Do we have free will?

Neuroscientists run the ultimate experiment to find out: a "duel" between human and brain-to-computer interface (BCI)
January 8, 2016

Human “duels” against a brain-computer interface (BCI) in an experiment. (credit: Carsten Bogler/Charité)

It’s a question that’s been debated by philosophers for centuries. Now neuroscientists from Charité –Universitätsmedizin Berlin have run an experiment to find out, using a “duel” game between human and brain-computer interface (BCI).

As KurzweilAI reported last year:

In the early 1980s, University of California, San Francisco neuroscientist Benjamin Libet conducted an experiment to assess the nature of free will. Subjects hooked up to an electroencephalogram (EEG) were asked to push a button whenever they liked. They were also asked to note the precise time that they first became aware of the wish or urge to move.

Libet’s experiments showed that distinctive “readiness potential” brain activity began, on average, several seconds before subjects became aware that they planned to move. Libet concluded that the desire to move arose unconsciously, and “free will” could instead only come in the form of a conscious veto of what he called “free won’t.”

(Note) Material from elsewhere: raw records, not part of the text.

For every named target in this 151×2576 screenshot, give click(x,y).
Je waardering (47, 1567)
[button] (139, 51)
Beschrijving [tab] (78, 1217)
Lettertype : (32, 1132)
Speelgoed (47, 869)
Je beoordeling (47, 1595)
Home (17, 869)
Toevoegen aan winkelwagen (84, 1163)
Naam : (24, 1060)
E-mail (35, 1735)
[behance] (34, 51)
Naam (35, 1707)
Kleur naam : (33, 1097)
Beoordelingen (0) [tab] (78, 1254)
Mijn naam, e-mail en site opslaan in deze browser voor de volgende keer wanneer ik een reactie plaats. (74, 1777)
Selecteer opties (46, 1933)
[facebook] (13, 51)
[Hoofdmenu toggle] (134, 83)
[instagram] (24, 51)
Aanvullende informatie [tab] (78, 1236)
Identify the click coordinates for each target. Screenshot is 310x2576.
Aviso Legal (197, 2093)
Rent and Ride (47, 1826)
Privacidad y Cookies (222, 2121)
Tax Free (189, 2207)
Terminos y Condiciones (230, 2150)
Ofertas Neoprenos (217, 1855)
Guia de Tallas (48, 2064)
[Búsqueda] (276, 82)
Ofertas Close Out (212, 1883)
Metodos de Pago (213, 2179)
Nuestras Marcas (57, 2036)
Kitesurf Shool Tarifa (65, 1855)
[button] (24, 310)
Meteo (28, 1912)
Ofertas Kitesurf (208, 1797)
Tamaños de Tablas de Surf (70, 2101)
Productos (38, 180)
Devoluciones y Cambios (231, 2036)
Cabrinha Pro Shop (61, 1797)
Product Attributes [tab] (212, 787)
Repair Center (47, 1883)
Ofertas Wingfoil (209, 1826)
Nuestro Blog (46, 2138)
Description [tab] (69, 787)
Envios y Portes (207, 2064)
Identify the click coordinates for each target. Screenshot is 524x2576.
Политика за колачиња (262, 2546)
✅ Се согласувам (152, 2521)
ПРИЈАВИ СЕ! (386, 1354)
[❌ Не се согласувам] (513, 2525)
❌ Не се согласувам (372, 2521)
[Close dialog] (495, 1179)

The  Charité’s Bernstein Center for Computational Neuroscience researchers have now created an experiment to test the “free won’t” part. Using state-of-the-art measurement techniques, the researchers tested whether or not after the readiness potential (RP) for a movement has already been triggered, people are able to stop planned movements (under conscious control).

The “point of no return”

The researchers asked study participants to participate in a “duel” game with a computer and monitored their brain waves using electroencephalography (EEG). A specially-trained computer was then tasked with using this EEG data to predict when a subject would move (the aim: out-maneuver the player). The researchers manipulated the outcome of the game in favor of the computer as soon as brain wave measurements indicated that the player was about to move.

The idea was that if subjects were able to evade being predicted, this would be evidence that subjects could control their actions for much longer than previously thought.

The researchers discovered that subjects could achieve that, but that there‘s a “point of no return” in the decision-making process [at about 200 milliseconds before movement onset], after which cancellation of movement is no longer possible. “A person’s decisions are not at the mercy of unconscious and early brain waves. They are able to actively intervene in the decision-making process and interrupt a movement,” says Prof. John-Dylan Haynes, PhD., research-team leader.

Further studies are planned to investigate more complex decision-making processes.

Technische Universität Berlin researchers were also involved in the study. The study results have been published in an open-access paper in the journal PNAS.

UPDATE: 200 milliseconds before movement onset, not after readiness potential.

Abstract of The point of no return in vetoing self-initiated movements

In humans, spontaneous movements are often preceded by early brain signals. One such signal is the readiness potential (RP) that gradually arises within the last second preceding a movement. An important question is whether people are able to cancel movements after the elicitation of such RPs, and if so until which point in time. Here, subjects played a game where they tried to press a button to earn points in a challenge with a brain–computer interface (BCI) that had been trained to detect their RPs in real time and to emit stop signals. Our data suggest that subjects can still veto a movement even after the onset of the RP. Cancellation of movements was possible if stop signals occurred earlier than 200 ms before movement onset, thus constituting a point of no return.